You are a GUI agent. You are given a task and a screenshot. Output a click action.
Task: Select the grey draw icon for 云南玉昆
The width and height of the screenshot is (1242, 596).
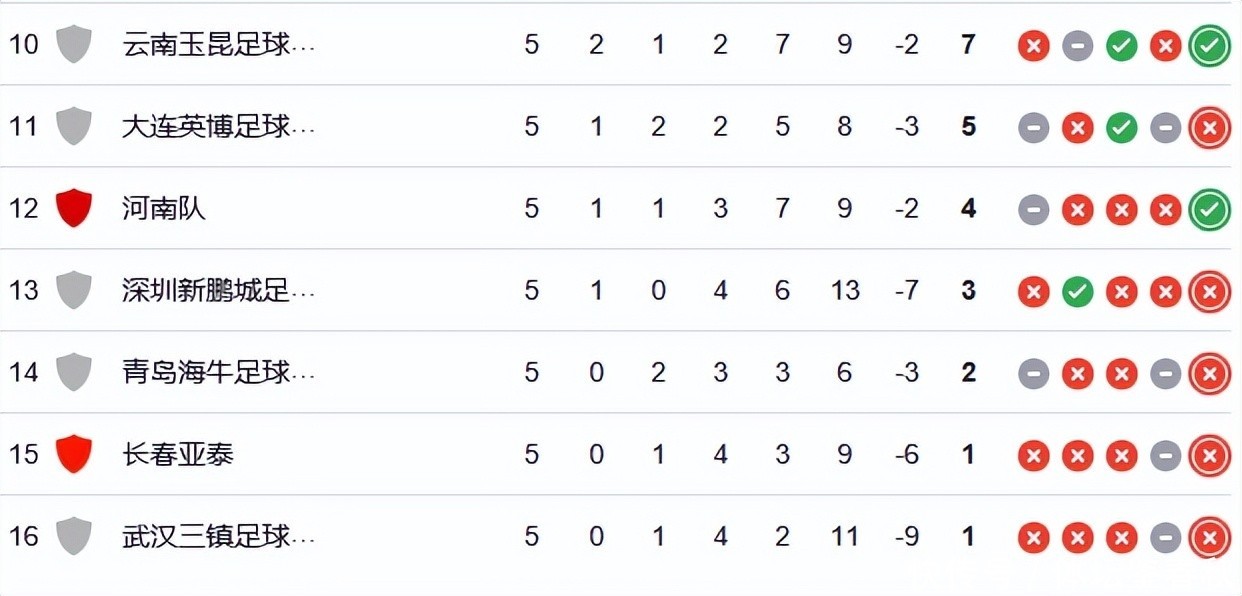1077,46
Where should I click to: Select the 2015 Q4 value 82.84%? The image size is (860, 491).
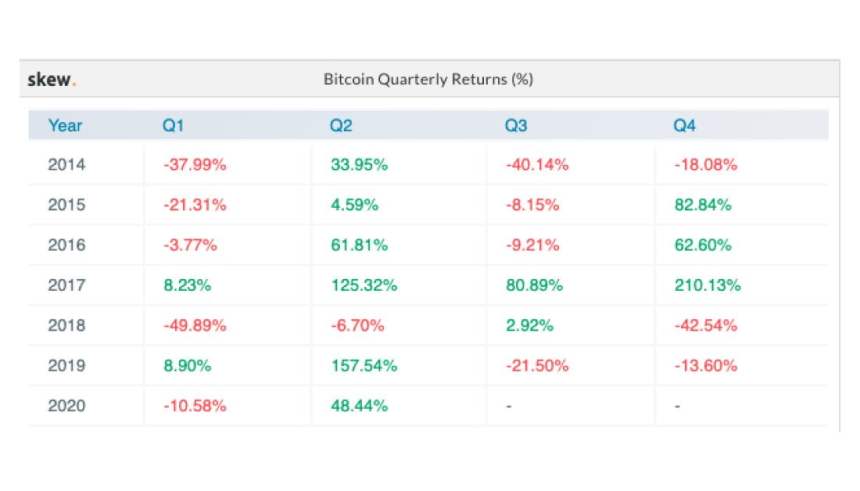[x=702, y=205]
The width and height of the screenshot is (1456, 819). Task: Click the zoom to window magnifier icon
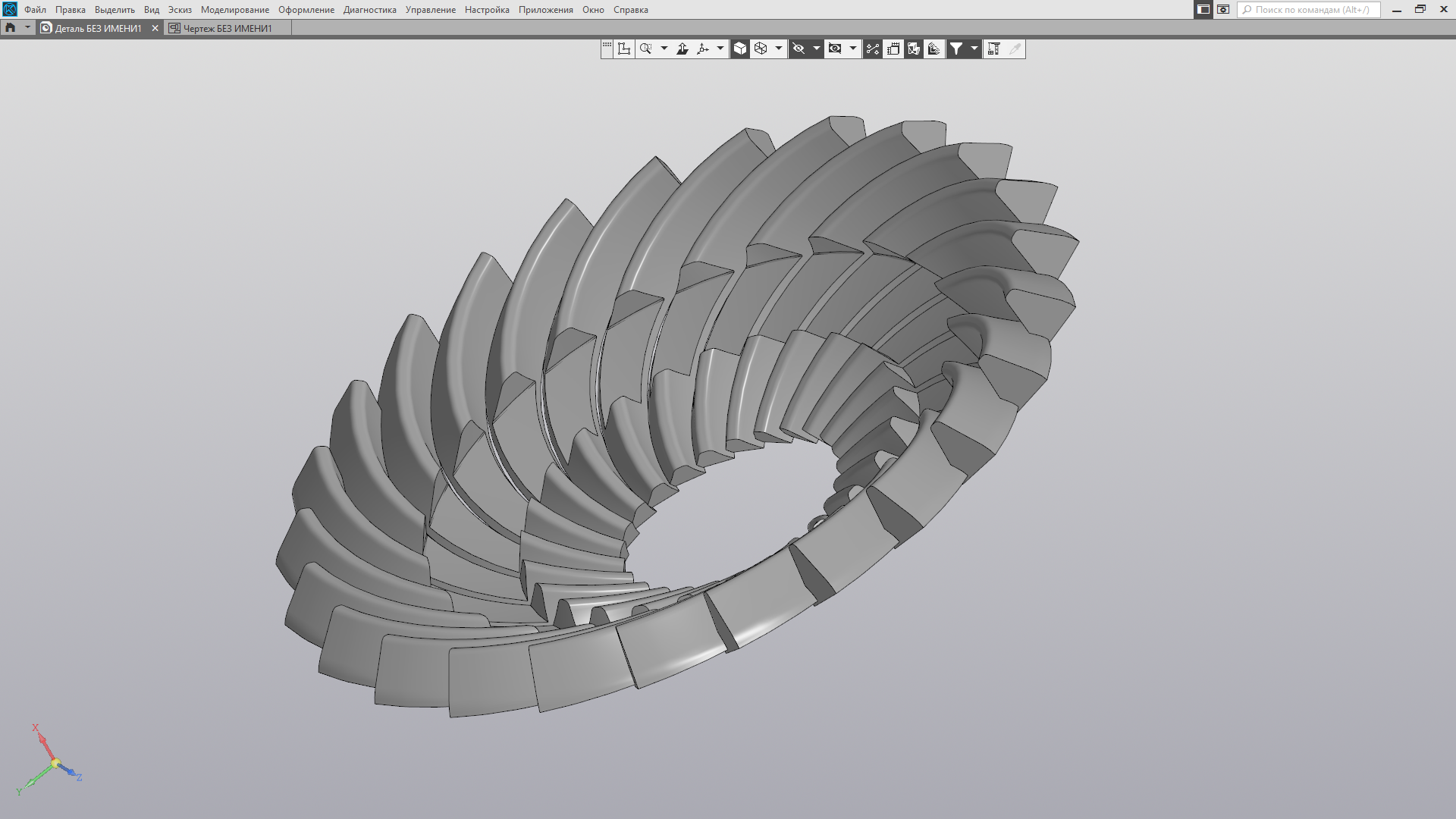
☆ ☆ ☆ ☆ ☆
**WHAT IS REQUIRED**
Copy out the lines above word for word, leaving out the pictures.

**OUTPUT**
You are a GUI agent. You are given a task and a screenshot. Output a click action.
Task: Select the grey draw icon for 云南玉昆
The width and height of the screenshot is (1242, 596).
1077,46
Where should I click to: Select the 2015 Q4 value 82.84%? The image size is (860, 491).
[x=702, y=205]
The width and height of the screenshot is (1456, 819). Task: Click the zoom to window magnifier icon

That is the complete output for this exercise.